Saving for retirement is a big job. Accounts that offer tax advantages can help and can be a key part of an overall tax strategy because they allow you to put off paying taxes. For savers, the key is to maximize the potential tax benefits of these accounts, if you and your adviser decide that attempting to defer taxes makes sense for you.
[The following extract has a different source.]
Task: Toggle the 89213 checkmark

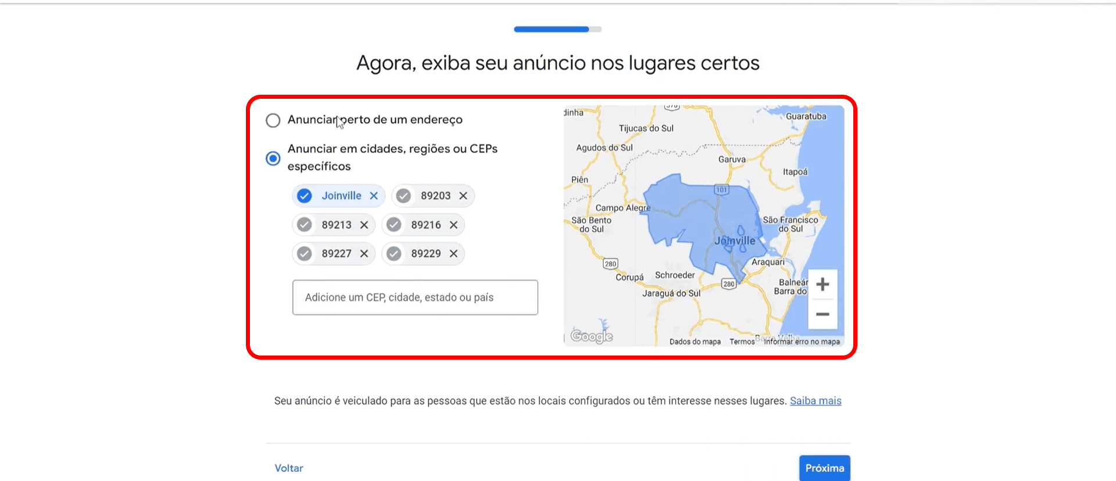Action: pyautogui.click(x=305, y=225)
Take advantage of retirement accounts.
Among the biggest tax benefits available to most investors are the benefits offered by retirement savings accounts such as 401(k)s, 403(b)s, and IRAs. Traditional 401(k)s, IRAs, and other accounts can offer a double dose of tax advantages—the contributions you make may reduce your current taxable income, saving you cash this year, and any investment growth is tax deferred, saving you money while you are invested. In the case of HSAs, accounts that are used with high-deductible health care insurance plans, withdrawals used for qualified medical expenses could be triple tax free: tax-free contributions, earnings, and withdrawals.
“The tax advantages of these accounts are one reason we think a top financial priority for most investors should be to take advantage of 401(k)s, HSAs and other workplace saving plans, or IRAs,” says Hevert.
Generally, the first step to tax-advantaged savings should be through workplace savings plans, IRAs, or both. But those accounts have strict annual contribution limit rules. If you are looking for additional tax-deferred savings, you may want to consider deferred variable annuities, which have no IRS contribution limits.
Tax-advantaged accounts can help your money grow.
Saving in a tax-deferred account has the potential to let your balance grow faster, and taking advantage of an employer match, if one is available, makes workplace retirement savings an important part of a tax strategy. This hypothetical scenario compares the value of saving $10,000 a year for 25 years in a taxable account, a traditional tax-deferred 401(k), and a traditional tax-deferred 401(k) with an annual match of $3,000. Not everyone has access to a match, and it’s not a tax advantage, but if you do save more using a match, it may help speed progress towards your financial goals. (This scenario assumes a 7% annual return.)